Finances for Freshman: How to Prepare Your Kids for Financial Responsibility When Entering College

Emotions often run high the day any parent drops their child off at college for the first time. It’s an important moment for families and one that symbolizes the start of a child’s independence. But as a parent, grandparent or guardian, you want your child to set their newfound independence off on the right foot emotionally, physically and financially. Working with your child to understand the financial responsibilities independence brings is a crucial step in preparing your kid for college. Below are a few ways in which you can work with your child to help them understand the impact healthy financial decisions can make on their time in college.

Preparation #1: Warn Them About Credit Card Offers

In 2009, the Credit Card Accountability & Responsibility and Disclosure Act was passed. One of its main purposes of the act is to help protect college students from falling prey to credit card offers they couldn’t resist. Before the act was passed, credit card companies were allowed to approach students right on campus and entice them with impressive giveaways that masked the true commitment and cost of signing up for their credit card. Now credit card companies are no longer allowed to offer giveaways to students on campus, near campus or at any university-sponsored events off-campus.1

While companies likely won’t try to buy your child’s business by giving away freebies, college students are still a targeted demographic for many credit card companies. Whether it’s through the mail, email, social media or over the phone, credit card companies are still finding ways to entice young adults (even underage students) into signing up for their card services. Before your child heads off to school, make it a priority to explain the real commitment signing up for a credit card comes with such as high-interest rates, payment due dates, late fees, yearly fees and more. Empower them with the knowledge they need to either ignore the offers altogether or do some digging to find a credit card that may best fit their needs.

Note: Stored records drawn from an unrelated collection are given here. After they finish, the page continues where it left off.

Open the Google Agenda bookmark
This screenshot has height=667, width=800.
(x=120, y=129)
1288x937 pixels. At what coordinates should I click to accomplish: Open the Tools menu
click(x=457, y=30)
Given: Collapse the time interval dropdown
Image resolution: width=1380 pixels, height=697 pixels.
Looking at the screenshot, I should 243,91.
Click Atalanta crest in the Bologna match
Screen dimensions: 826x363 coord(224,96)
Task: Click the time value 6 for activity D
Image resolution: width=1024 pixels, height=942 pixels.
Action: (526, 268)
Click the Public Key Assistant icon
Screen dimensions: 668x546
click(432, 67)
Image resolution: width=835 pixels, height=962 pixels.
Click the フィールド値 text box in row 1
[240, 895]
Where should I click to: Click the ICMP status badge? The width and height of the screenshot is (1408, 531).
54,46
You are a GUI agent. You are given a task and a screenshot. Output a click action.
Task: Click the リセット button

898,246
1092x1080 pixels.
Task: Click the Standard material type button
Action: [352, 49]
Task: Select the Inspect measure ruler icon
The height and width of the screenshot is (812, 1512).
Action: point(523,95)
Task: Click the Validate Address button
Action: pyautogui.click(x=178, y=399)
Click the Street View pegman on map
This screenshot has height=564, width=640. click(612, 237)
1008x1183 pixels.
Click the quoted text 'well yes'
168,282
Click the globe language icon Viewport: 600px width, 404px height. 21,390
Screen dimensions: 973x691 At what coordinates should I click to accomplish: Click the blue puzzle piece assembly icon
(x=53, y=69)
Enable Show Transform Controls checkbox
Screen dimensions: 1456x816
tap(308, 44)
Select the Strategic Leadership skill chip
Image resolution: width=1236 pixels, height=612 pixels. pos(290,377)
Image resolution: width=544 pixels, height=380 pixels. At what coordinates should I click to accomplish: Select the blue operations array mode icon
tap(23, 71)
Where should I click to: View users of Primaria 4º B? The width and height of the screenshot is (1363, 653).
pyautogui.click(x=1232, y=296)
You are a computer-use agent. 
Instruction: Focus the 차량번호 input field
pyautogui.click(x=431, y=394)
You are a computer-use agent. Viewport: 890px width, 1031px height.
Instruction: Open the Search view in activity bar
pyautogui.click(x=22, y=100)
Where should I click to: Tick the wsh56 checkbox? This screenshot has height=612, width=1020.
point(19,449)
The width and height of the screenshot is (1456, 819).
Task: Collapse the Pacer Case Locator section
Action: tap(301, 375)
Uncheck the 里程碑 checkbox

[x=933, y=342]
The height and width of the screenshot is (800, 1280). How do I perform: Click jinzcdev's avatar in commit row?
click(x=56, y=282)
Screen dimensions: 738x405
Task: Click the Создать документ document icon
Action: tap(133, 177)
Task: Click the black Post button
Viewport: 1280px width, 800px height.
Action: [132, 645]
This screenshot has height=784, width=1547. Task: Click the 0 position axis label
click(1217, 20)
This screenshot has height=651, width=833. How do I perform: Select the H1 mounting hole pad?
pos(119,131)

Preparation #2: Be Selective in Your Financial Support

How much money a parent chooses to give their child over the course of a semester varies vastly. Some may be inclined to cover all expenses, others may want their child to be responsible for everything on their own. If you do choose to provide some financial support to your college student, it may be beneficial to be selective with how much you decide to give. Doing so can help create an important lesson for your child on the value of money, without leaving them completely cut off.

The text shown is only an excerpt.